▶ _TASK INSTRUCTIONS_
The lines to copy are those holding the string "magnifier" in the entries below.

▶ _SUPPLIED ENTRIES_
........

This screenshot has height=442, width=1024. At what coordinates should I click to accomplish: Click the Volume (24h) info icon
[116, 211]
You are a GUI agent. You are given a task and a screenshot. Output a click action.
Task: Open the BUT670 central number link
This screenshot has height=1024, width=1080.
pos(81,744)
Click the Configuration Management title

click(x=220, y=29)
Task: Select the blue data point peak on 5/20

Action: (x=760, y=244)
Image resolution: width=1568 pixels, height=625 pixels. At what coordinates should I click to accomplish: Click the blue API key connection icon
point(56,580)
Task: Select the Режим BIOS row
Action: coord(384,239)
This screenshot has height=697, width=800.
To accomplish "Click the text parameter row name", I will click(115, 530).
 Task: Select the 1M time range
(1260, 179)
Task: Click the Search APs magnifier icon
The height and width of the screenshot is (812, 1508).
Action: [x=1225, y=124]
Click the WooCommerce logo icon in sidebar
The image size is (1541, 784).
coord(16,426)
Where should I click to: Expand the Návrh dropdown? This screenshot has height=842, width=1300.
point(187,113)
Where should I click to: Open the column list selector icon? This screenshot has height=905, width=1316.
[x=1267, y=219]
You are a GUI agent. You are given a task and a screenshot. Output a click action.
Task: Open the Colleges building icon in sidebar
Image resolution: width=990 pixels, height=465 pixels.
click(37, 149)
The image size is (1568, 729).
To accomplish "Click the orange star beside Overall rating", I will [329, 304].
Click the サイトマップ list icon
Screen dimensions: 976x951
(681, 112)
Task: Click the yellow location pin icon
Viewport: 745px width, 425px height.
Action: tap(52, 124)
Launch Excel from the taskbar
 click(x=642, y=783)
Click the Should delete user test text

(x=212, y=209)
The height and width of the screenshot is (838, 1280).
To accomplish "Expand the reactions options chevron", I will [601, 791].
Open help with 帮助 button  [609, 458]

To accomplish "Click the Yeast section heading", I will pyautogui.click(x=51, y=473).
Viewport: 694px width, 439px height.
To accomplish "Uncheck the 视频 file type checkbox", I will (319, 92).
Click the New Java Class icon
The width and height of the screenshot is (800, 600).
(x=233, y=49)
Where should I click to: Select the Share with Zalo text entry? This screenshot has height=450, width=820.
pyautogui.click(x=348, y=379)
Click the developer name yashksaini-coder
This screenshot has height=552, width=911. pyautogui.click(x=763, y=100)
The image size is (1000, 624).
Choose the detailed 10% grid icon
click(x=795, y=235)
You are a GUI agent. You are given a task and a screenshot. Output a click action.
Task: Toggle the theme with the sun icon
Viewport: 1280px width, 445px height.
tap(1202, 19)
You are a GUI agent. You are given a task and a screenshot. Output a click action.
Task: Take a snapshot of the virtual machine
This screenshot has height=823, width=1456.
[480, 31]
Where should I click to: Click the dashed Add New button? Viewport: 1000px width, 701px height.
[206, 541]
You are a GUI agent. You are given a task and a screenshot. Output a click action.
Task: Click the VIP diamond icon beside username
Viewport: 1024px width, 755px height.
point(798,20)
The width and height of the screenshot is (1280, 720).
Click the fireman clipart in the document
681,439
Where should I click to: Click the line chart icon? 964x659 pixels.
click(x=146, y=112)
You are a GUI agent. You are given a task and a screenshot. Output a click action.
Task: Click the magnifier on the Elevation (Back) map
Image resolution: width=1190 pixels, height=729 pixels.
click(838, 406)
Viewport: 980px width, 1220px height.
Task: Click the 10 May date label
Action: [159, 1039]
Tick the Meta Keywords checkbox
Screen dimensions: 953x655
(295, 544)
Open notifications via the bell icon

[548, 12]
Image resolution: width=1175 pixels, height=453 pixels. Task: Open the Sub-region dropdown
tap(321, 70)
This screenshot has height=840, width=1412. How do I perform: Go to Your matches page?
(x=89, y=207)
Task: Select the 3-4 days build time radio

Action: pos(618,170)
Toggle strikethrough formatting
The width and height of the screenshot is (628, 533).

........

▶ _ANSWER SECTION_
Task: Click the Search APs magnifier icon
Task: Click the magnifier on the Elevation (Back) map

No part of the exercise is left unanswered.